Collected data
# # # # #

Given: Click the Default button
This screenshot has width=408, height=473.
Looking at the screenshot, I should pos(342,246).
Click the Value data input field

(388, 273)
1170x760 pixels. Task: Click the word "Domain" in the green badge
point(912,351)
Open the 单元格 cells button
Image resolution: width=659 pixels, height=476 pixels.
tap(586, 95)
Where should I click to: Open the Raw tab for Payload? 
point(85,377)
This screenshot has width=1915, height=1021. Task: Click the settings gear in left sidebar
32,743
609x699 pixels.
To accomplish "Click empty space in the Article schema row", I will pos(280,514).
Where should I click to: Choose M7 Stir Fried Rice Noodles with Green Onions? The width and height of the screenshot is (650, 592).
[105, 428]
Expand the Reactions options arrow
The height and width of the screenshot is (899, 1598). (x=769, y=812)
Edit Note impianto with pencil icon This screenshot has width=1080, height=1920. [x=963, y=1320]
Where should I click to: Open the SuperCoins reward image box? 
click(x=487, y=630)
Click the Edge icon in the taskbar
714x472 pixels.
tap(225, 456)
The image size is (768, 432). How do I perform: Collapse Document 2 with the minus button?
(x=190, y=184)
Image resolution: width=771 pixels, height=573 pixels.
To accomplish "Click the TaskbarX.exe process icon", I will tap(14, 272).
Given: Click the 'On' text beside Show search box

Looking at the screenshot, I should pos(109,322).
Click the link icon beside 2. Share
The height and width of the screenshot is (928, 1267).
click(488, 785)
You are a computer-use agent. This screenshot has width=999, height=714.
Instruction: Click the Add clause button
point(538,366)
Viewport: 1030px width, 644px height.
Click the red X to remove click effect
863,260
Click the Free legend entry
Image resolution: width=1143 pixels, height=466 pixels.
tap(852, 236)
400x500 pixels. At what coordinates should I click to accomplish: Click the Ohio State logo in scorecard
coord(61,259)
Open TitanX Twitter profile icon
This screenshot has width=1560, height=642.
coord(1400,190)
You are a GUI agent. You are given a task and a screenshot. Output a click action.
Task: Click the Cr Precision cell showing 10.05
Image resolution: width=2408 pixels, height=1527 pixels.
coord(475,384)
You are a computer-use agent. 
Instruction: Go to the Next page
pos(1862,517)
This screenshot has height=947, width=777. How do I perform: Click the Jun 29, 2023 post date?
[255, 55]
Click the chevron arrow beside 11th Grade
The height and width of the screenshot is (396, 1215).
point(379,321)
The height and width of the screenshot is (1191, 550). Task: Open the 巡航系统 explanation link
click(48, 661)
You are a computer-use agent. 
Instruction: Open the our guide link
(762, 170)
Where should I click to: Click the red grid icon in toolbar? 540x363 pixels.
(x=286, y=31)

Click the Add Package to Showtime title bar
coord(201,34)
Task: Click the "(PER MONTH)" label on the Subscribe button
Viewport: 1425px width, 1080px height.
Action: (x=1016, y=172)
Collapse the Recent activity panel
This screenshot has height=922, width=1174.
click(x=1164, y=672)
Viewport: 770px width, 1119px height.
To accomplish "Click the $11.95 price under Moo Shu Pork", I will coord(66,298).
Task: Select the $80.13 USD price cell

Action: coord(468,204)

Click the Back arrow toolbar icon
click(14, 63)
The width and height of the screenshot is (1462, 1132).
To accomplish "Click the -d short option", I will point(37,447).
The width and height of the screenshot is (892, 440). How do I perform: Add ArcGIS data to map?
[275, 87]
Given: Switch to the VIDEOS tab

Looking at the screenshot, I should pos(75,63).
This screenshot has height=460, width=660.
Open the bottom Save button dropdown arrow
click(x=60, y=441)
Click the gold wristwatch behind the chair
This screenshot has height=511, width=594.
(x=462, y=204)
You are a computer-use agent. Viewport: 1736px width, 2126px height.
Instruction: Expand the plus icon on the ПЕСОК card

# # # # #

* _ACTIVITY_: I'd like the lines above from the one with "Given: Click the 'On'" up to and including the one with "The width and height of the screenshot is (1462, 1132)." copied exactly, with no other lines.

* _OUTPUT_:
Given: Click the 'On' text beside Show search box

Looking at the screenshot, I should pos(109,322).
Click the link icon beside 2. Share
The height and width of the screenshot is (928, 1267).
click(488, 785)
You are a computer-use agent. This screenshot has width=999, height=714.
Instruction: Click the Add clause button
point(538,366)
Viewport: 1030px width, 644px height.
Click the red X to remove click effect
863,260
Click the Free legend entry
Image resolution: width=1143 pixels, height=466 pixels.
tap(852, 236)
400x500 pixels. At what coordinates should I click to accomplish: Click the Ohio State logo in scorecard
coord(61,259)
Open TitanX Twitter profile icon
This screenshot has width=1560, height=642.
coord(1400,190)
You are a GUI agent. You are given a task and a screenshot. Output a click action.
Task: Click the Cr Precision cell showing 10.05
Image resolution: width=2408 pixels, height=1527 pixels.
coord(475,384)
You are a computer-use agent. 
Instruction: Go to the Next page
pos(1862,517)
This screenshot has height=947, width=777. How do I perform: Click the Jun 29, 2023 post date?
[255, 55]
Click the chevron arrow beside 11th Grade
The height and width of the screenshot is (396, 1215).
point(379,321)
The height and width of the screenshot is (1191, 550). Task: Open the 巡航系统 explanation link
click(48, 661)
You are a computer-use agent. 
Instruction: Open the our guide link
(762, 170)
Where should I click to: Click the red grid icon in toolbar? 540x363 pixels.
(x=286, y=31)

Click the Add Package to Showtime title bar
coord(201,34)
Task: Click the "(PER MONTH)" label on the Subscribe button
Viewport: 1425px width, 1080px height.
Action: (x=1016, y=172)
Collapse the Recent activity panel
This screenshot has height=922, width=1174.
click(x=1164, y=672)
Viewport: 770px width, 1119px height.
To accomplish "Click the $11.95 price under Moo Shu Pork", I will coord(66,298).
Task: Select the $80.13 USD price cell

Action: coord(468,204)

Click the Back arrow toolbar icon
click(14, 63)
The width and height of the screenshot is (1462, 1132).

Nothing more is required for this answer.